In the muggy heat, strands of her brown hair stuck to her forehead and neck, and beads of sweat glistened along her hairline. Somehow, she looked radiant despite that. It was her beaming smile. For as fiery as she got in her irritation, she showed the same amount of enthusiasm in her joy.
He looked away, shrugging, the gesture as forced as hers had been a moment earlier.
Eliza picked her way through the options, finally choosing a bright magenta shirt embroidered down the front with swirls of sunshine yellow. After another moment of indecision, she added a green shirt hemmed in pink.

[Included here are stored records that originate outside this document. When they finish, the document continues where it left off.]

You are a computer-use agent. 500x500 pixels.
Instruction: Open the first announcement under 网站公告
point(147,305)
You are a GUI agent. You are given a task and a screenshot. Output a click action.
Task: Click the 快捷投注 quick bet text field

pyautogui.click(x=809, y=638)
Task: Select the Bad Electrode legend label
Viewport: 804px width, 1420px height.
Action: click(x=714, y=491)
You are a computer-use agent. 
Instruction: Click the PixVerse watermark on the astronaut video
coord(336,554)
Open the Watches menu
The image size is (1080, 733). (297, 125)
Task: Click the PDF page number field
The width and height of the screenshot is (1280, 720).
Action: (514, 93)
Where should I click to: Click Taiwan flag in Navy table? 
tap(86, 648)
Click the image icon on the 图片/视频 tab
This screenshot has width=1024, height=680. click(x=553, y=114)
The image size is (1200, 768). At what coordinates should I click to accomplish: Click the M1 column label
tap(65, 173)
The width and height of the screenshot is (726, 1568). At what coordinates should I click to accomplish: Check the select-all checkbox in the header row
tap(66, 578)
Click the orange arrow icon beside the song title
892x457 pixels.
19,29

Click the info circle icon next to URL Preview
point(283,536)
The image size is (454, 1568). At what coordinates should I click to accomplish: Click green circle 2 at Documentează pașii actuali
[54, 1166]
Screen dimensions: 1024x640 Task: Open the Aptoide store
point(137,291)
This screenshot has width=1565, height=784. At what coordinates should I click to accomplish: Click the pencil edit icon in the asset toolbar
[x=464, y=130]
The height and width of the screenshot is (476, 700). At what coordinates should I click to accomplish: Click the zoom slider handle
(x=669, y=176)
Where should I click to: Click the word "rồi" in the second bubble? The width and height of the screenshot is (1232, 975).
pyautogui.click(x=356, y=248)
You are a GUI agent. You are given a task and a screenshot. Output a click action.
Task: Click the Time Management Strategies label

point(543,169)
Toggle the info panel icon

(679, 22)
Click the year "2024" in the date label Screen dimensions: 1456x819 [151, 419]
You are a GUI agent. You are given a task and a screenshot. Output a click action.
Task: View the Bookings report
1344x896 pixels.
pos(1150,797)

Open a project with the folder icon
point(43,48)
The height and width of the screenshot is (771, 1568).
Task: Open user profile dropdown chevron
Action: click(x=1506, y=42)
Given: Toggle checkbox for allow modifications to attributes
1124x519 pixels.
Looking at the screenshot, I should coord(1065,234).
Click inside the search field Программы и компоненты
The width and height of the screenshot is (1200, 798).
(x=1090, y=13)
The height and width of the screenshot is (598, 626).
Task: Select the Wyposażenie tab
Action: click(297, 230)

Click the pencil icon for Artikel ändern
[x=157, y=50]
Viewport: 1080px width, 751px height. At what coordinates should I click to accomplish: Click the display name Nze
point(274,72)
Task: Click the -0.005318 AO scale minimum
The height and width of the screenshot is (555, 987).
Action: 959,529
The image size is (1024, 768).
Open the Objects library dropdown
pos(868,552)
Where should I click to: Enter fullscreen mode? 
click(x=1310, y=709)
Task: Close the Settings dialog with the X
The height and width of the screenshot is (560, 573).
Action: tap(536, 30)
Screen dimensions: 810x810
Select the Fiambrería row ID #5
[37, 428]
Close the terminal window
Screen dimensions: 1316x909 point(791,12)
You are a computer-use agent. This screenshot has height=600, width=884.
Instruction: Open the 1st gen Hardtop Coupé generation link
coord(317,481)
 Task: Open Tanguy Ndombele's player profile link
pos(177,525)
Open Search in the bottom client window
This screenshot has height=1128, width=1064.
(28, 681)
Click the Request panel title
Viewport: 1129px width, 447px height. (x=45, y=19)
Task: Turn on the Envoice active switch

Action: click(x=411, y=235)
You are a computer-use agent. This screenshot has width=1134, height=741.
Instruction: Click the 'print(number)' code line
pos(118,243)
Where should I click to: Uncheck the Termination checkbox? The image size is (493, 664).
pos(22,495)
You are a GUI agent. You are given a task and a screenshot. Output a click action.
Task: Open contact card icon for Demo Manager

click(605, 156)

Spouting praises of her taste, the merchant pulled the magenta shirt over Eliza’s head and showed her how to fold it at the waist and fasten it with the sash to make it the right length. Then she fetched matching scarves.
“Turn around,” Eliza ordered Silas.
He raised an eyebrow. “You’re changing here? In the middle of the market?”
“I’m just going to wiggle out of my shirt with this over the top. I’ll be modest.”
“Then why do I need to turn around?”
She glared at him until he rolled his eyes and turned, placing himself between her and the other marketgoers. If anyone tried to approach the booth, he gave them a flat stare with the clear message to move on.
“I’m ready,” said Eliza.
Silas turned to find her grinning at him, looking much more Pravish than before.
The merchant had helped her wrap a yellow scarf loosely over her hair, the cloth hanging like a hood, the loose end dangling in front of her left shoulder.
Her former silk shirt, soiled and battered, lay rumpled on the merchant’s rug.
“Not bad,” he said.
Eliza scoffed. “I believe the term you’re looking for is tatli al.” She leaned in, pressing her hand to the edge of her mouth for a loud whisper. “That’s the way to say beautiful for people.”
Raising an eyebrow, Silas said, “Sen tatli al gozumek.” You look beautiful.
She lowered her hand slowly, pink rising in her cheeks. Clearly, she hadn’t expected him to say it, but he’d taken it as a challenge.
“Apta,” he added with a smirk and was rewarded by her scowl. Then, drawing in a deep breath, he said, “I have one idea regarding the kuveti.”